─── Testo di lettura ───
Politica

Giusto staccare la spina al Cocoricò?

Ecstasy, alcol e spettacoli porno con minorenni. Su quella pista da ballo «accadeva di tutto»

La battaglia fra innocentisti e colpevolisti è iniziata. La chiusura fino a novembre del Cocoricò di Riccione (ma la proprietà ha già fatto ricorso al Tar), ordinata domenica mattina all'alba dal questore di Rimini, ha mobilitato il popolo della notte. In viale Ceccarini gli adolescenti vagano increduli chiedendo ai pr delle altre discoteche: «Ma è vero che hanno chiuso il «Cocco»? E ora come facciamo?». E se il sindaco della cittadina, Renata Tosi, esulta per un «provvedimento esemplare. È la scelta giusta e questo è solo l'inizio», i titolari delle altre discoteche condannano fermamente lo stop della Piramide, «capro espiatorio per colpe che non hanno certo i locali. La droga gira, ma non è chiudendo una discoteca che si risolve il problema. Così infangano solo l'immagine della Riviera». Non credono alle accuse rivolte al locale e si affidano al tam dei tam dei social network (40mila adesioni sulla pagina «Riapriamo il Cocoricò»), sostenuti dai protagonisti della nightlife riccionese: i deejay. Molti la buttano sul ridere: «Caviglia slogata durante un calcetto tra amici. Chiusi tutti i campetti da calcio per 4 mesi». Altri sono seri come il «deejay antidroga» Aniceto per il quale chiudere il Cocoricò «è una follia. È una delle discoteche più controllate d'Italia, con più telecamere, buttafuori, sicurezza e pure un presidio medico. Spende più di 150mila euro l'anno per questo. Il resto è demagogia».

La tesi per la quale così paga uno per tutti è sostenuta anche da dj Claudio Coccoluto che, a fine giugno, ha portato lo staff del Cocoricò nella comunità di San Patrignano per una festa contro le droghe: «Si pensa davvero che questa scelta spaventi gli spacciatori? Bisogna intervenire sul fenomeno criminale». La pensa così anche dj Ralf che lavora al Cocoricò dal 1991: «La chiusura del Cocoricò è come mettere la polvere sotto il tappeto. Serve un lavoro di educazione tra i giovani. Così si criminalizza l'industria del divertimento».

Ma è anche vero che il Cocoricò non è proprio un locale come tutti gli altri. Lunga è la lista nera degli ultimi anni. Nel 2004 la morte di un 19enne per metamfetamine. Nel 2011 un 18enne subì il trapianto del fegato dopo essersi fatto di ecstasy. Nel 2012 due ragazzi finirono in coma per droghe. Arresti a decine tra cui, nel 2013, un pr per spaccio (il locale venne chiuso per 15 giorni). Nel 2014 un'altra morte sospetta. E poi l'ultimo caso di Lamberto.

In un anno e mezzo una trentina di interventi del 118, tre dei quali in codice rosso.
───
Compiti da svolgere –
1: Riporta senza modifiche il passo dell'articolo sul Cocoricò che inizia con "Ma è anche vero" e finisce con "in codice rosso.".
2: Rispondi a queste domande sull'articolo sul Cocoricò:
(a) Fino a quale mese è stata disposta la chiusura del Cocoricò?
(b) Da quale anno dj Ralf lavora al Cocoricò?
(c) Quanti interventi del 118 in codice rosso si sono contati in un anno e mezzo?
Le righe che seguono non hanno alcun legame con l'articolo sul Cocoricò.
─── Estratti di dati ───
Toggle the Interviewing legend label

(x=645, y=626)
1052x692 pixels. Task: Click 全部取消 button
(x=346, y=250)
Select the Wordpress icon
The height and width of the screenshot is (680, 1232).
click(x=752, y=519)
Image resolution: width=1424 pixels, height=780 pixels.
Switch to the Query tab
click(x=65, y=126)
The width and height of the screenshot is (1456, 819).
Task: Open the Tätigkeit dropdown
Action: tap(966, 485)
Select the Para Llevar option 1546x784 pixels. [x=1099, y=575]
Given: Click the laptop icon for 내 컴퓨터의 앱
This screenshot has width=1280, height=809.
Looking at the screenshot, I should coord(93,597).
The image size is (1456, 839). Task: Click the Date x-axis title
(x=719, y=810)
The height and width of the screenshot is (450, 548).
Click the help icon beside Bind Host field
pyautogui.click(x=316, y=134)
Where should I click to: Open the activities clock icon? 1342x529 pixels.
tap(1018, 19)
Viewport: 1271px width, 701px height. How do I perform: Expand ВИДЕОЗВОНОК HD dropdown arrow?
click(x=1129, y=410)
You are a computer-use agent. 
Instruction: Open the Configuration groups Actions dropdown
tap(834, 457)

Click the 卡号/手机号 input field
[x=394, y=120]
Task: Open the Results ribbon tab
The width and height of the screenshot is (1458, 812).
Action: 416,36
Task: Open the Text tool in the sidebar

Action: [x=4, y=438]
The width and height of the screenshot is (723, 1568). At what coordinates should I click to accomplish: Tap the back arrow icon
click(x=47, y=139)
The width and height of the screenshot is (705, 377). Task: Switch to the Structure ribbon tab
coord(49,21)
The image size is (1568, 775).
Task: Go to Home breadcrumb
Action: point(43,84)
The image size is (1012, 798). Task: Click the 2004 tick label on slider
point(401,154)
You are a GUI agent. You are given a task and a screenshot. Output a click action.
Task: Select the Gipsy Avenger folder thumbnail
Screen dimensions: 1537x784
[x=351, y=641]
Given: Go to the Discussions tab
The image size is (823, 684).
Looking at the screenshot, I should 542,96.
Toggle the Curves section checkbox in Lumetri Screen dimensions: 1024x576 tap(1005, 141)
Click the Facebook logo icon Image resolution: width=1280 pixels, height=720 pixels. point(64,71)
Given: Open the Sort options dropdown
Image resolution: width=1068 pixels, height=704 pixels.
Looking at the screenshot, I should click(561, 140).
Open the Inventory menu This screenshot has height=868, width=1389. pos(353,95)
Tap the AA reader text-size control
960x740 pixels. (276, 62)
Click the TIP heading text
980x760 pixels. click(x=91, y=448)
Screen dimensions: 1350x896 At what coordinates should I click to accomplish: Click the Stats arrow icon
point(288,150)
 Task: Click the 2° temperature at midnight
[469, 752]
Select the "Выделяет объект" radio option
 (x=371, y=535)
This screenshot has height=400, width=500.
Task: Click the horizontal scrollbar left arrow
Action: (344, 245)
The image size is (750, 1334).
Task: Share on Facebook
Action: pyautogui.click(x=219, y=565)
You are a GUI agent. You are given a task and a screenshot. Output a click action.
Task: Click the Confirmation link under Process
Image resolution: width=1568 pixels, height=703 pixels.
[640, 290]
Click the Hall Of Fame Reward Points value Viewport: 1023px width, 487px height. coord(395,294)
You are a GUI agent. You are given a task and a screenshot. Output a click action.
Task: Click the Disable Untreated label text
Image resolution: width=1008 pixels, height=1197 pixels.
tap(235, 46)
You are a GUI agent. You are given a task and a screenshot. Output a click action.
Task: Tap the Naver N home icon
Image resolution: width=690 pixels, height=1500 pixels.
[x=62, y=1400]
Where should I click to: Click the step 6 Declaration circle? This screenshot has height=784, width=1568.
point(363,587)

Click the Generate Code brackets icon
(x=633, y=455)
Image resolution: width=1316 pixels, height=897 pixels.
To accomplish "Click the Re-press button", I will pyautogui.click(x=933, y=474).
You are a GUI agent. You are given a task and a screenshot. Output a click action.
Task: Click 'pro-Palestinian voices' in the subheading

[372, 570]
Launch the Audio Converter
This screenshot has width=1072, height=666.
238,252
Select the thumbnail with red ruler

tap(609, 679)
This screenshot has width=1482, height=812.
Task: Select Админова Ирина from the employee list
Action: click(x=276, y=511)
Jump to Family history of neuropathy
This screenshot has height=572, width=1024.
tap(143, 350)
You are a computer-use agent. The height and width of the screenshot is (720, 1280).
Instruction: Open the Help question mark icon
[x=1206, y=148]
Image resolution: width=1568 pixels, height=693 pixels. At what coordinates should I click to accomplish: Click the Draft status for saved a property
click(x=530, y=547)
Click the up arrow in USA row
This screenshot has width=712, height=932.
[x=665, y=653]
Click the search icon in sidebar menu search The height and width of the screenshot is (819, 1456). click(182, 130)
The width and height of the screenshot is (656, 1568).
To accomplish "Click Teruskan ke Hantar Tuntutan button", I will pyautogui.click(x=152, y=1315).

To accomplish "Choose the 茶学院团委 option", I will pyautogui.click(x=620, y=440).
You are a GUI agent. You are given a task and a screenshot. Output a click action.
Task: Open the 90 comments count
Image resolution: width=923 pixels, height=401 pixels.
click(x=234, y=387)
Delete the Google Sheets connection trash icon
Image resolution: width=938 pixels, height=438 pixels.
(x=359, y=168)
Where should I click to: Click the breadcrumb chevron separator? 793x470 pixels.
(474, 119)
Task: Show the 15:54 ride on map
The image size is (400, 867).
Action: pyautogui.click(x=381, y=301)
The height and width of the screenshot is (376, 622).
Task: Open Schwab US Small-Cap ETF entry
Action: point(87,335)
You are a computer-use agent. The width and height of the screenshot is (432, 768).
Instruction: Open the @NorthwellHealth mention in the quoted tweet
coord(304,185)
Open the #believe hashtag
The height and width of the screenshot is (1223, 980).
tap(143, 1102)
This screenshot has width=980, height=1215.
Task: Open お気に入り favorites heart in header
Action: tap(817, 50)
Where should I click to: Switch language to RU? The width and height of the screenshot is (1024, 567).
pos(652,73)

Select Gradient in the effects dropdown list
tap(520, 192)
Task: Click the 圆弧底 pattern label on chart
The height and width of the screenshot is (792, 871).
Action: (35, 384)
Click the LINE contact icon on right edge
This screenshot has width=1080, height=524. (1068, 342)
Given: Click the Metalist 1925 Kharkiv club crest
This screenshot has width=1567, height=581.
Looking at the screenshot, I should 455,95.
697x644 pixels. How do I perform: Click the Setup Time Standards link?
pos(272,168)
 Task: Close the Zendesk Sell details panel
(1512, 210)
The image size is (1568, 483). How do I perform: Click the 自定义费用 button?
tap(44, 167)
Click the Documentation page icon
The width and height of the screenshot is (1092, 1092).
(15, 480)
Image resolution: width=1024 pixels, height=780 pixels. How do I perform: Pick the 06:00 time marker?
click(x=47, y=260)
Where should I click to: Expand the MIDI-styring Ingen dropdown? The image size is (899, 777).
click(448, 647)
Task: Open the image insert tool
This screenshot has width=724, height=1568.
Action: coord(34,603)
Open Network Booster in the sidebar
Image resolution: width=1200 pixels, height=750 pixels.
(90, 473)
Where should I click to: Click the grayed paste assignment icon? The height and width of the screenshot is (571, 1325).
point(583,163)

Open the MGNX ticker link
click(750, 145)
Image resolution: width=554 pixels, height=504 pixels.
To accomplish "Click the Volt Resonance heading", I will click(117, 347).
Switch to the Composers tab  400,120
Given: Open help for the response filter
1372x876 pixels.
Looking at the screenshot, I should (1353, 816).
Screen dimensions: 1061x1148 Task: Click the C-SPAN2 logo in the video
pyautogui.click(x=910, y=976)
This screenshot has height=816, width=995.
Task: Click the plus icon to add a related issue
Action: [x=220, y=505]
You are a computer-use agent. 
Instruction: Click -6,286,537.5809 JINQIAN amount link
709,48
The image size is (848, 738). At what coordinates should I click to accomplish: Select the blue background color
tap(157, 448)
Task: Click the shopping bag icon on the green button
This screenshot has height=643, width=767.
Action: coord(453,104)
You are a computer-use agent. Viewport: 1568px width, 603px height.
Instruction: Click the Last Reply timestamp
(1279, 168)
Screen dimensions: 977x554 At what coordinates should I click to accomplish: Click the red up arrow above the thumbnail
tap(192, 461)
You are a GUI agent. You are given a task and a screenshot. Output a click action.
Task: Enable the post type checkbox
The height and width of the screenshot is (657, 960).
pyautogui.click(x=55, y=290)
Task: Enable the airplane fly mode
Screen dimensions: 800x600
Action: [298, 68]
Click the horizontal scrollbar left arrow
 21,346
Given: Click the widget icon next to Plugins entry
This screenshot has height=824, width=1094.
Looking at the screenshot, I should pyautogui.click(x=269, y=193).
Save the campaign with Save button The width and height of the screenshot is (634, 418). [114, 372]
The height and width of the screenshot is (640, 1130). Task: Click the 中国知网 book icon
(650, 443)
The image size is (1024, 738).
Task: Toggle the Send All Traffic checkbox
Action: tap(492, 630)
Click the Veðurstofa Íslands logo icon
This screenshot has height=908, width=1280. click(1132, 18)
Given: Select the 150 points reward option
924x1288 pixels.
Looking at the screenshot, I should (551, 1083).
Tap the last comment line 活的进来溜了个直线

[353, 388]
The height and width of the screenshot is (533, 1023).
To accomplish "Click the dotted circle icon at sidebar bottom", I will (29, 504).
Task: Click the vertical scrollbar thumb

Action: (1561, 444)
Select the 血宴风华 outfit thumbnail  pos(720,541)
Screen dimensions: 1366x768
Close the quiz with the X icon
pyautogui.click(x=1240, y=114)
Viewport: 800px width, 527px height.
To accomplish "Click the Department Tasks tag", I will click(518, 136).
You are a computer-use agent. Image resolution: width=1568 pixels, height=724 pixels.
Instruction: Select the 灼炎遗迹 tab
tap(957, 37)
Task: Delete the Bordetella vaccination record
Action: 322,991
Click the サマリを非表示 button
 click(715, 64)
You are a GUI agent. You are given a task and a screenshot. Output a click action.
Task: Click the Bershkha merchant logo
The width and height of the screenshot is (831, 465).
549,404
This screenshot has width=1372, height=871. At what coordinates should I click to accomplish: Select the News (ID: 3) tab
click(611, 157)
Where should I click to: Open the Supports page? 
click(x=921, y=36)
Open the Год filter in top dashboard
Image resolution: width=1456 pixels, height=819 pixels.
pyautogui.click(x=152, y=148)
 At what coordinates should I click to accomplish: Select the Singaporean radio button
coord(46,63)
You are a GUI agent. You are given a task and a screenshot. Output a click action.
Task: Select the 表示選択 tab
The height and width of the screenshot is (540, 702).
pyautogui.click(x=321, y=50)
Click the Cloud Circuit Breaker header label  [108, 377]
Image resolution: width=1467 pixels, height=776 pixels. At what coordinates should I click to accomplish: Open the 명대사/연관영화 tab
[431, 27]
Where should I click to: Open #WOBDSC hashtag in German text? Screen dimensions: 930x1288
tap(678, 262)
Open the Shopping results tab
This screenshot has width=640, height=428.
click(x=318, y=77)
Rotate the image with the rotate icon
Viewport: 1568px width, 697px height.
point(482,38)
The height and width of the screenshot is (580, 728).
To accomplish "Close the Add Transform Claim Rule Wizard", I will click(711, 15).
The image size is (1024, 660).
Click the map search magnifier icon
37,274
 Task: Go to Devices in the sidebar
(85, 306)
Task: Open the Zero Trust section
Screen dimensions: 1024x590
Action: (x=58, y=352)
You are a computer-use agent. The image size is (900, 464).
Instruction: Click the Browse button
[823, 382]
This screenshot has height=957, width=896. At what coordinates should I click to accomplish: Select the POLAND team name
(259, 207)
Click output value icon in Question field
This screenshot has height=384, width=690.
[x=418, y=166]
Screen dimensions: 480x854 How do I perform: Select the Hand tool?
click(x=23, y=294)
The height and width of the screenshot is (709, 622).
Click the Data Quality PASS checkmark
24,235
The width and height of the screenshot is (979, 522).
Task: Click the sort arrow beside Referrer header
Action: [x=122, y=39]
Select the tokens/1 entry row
───
Esiti dei compiti –
1:
Ma è anche vero che il Cocoricò non è proprio un locale come tutti gli altri. Lunga è la lista nera degli ultimi anni. Nel 2004 la morte di un 19enne per metamfetamine. Nel 2011 un 18enne subì il trapianto del fegato dopo essersi fatto di ecstasy. Nel 2012 due ragazzi finirono in coma per droghe. Arresti a decine tra cui, nel 2013, un pr per spaccio (il locale venne chiuso per 15 giorni). Nel 2014 un'altra morte sospetta. E poi l'ultimo caso di Lamberto.

In un anno e mezzo una trentina di interventi del 118, tre dei quali in codice rosso.

2:
(a) Fino a novembre.
(b) Dal 1991.
(c) Tre.